This week China has it's annual session of the National People's Congress, where the leadership gathers to deal with the contradictions of the Communist Party running a huge capitalist country - see this week's New Statesman article. They say that the CP 'struggles to find the words to explain its policies without telling the truth - that it has abandoned ideology, replacing it with a mixture of nationalism, expediency and the determination to remain in power. Chinese Premier Wen Jiabao has just pronounced that 'China is and will remain in the primary stage of socialism for a long time.' [Read more below]
There is also a lengthy article in Germany's Der Spiegel magazine, in which modern communist China is chacterised as Red China Inc - essentially run by an all-powerful board of directors (or Politburo).
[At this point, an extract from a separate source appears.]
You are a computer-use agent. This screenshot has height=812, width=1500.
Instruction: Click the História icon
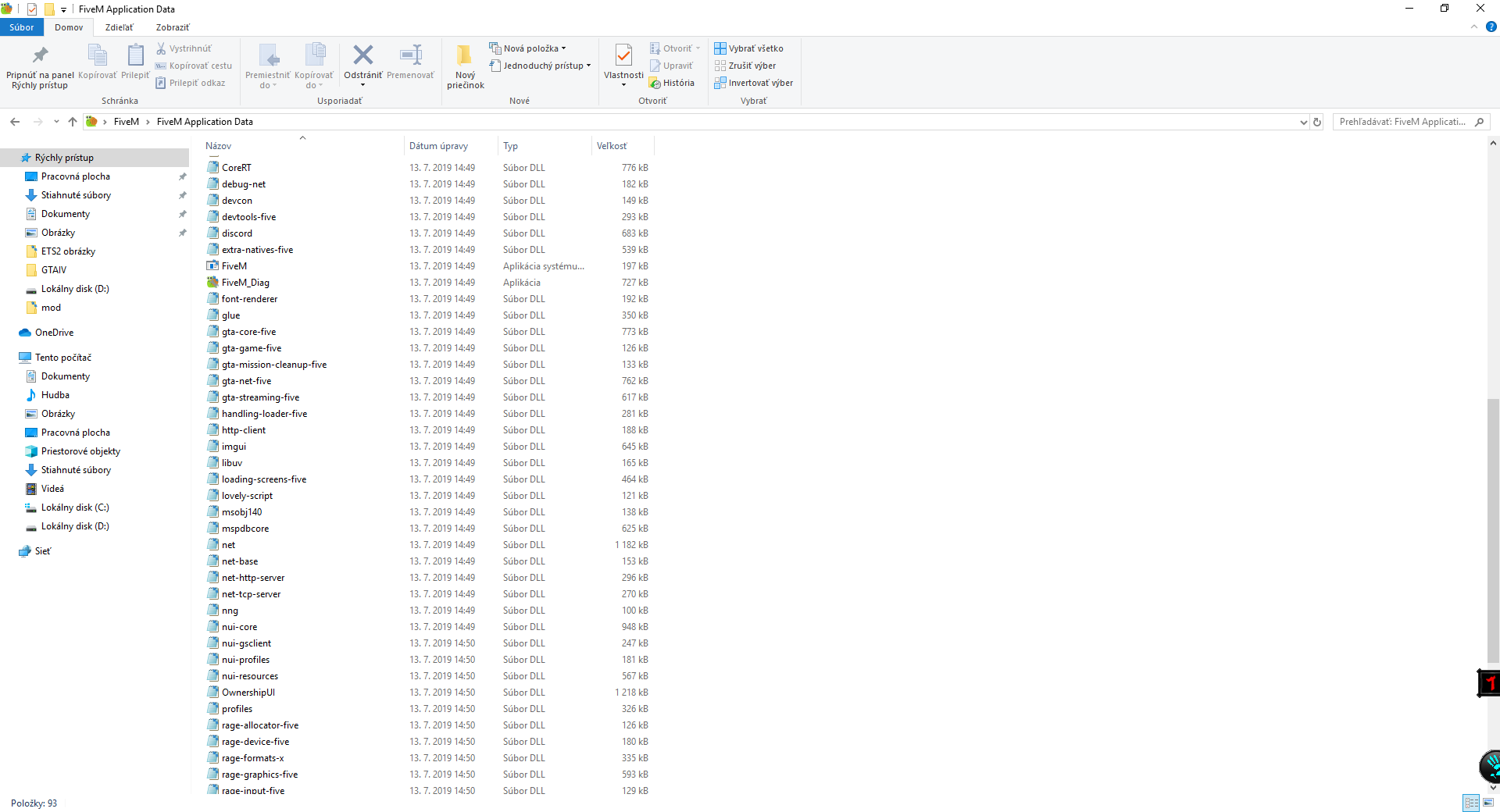(x=673, y=83)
After the collapse of the Soviet Union, it seems odd that another so-called communist country is 'relentlessly transforming itself into an economic superpower'. According to Der Spiegel, the West might ask, 'Does communism work after all?'. But The whole country 'amounts to gigantic low-cost factory' under conditions of 'unfettered capitalism'. The CP no longer uses the rhetoric of the revolutionary class struggle, but talks more in Confucius style language about the 'harmonious society'. Officially, the country is 'a social market economy with Chinese characteristics'. And workers rights are minimum - strikes have been forbidden since 1982, and there is seen to be a patience amongst workers. Yet the magazine notes that in '20005 alone, the Chinese authorities officially documented 87,000 incidents of social unrest in the People's Republic, mainly in rural areas'.
It is interesting to read that the CP 'employs about 30,000 censors to patrol the world of cyberspace', yet the last time I checked, this blog is available for viewing in the country.
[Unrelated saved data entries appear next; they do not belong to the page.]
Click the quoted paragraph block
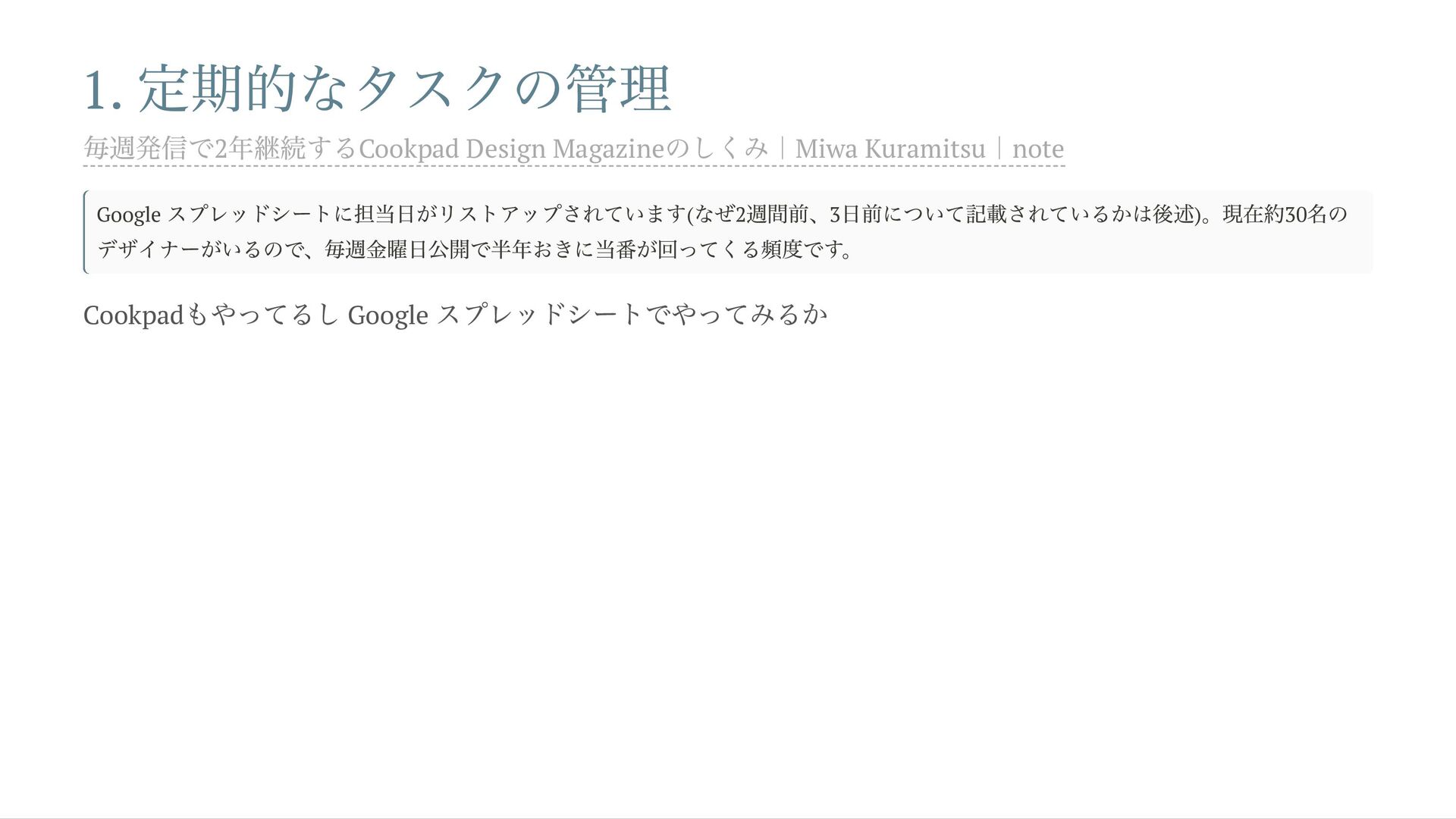The height and width of the screenshot is (819, 1456). coord(728,231)
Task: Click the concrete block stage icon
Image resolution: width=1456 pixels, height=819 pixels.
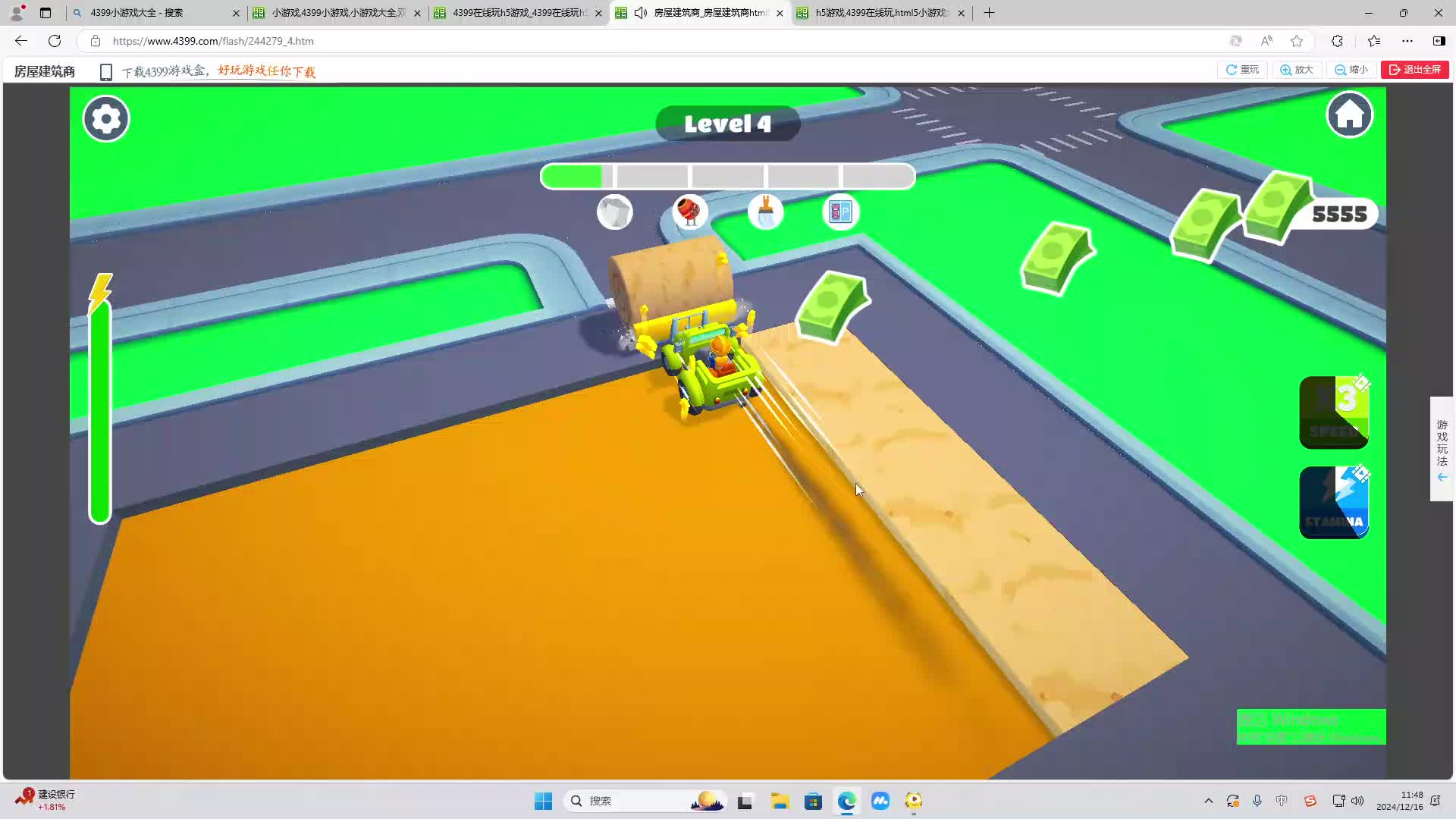Action: 614,212
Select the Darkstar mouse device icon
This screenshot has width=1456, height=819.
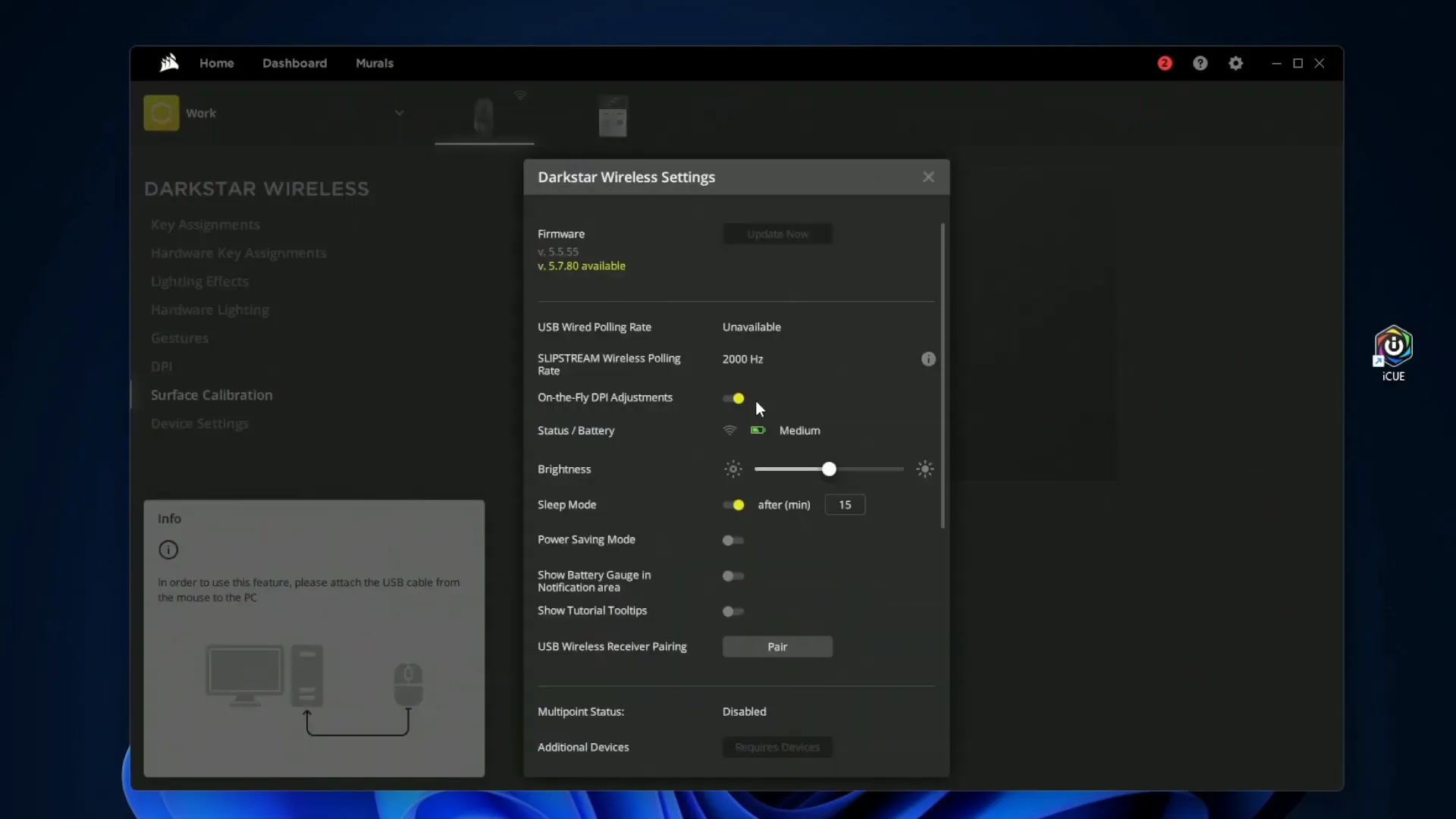click(484, 116)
But leaders and businesspeople in the West is both dazzled and alarmed by China's frenzied growth. Politicians note the global balance of power is shifting, while businesses are concerned about the effect of China on the profitability of the West. One Guardian report from the recent World Economic Forum said that, curiously, 'the global elite sounded like a lot of old-style trade union officials', and seemed genuinely worried that globalisation wasn't working for everyone. The Guardian explained this by reference to the elite feeling threatened by China but that 'it is generally not considered acceptable to attack them directly so the criticism takes the indirect form of expressing concern for Western workers'. Furthermore, China and other countries like India are being integrated into the world free market economy, which is in line with the elite's ideology, but in practice threatens their position, and 'it is easier to criticise China and other indirectly by feigning sympathy for Western workers as supposed victims of this process'. Signs of a protectionist backlash therefore builds.
Meanwhile, in ex-communist Russia, Trotsky's old meeting rooms on Red Square has just been demolished by the Kremlin to be replaced by a luxury hotel. Apparently more than 2000 historic buildings have been demolished since 1991 - the country's history is essentially being erased.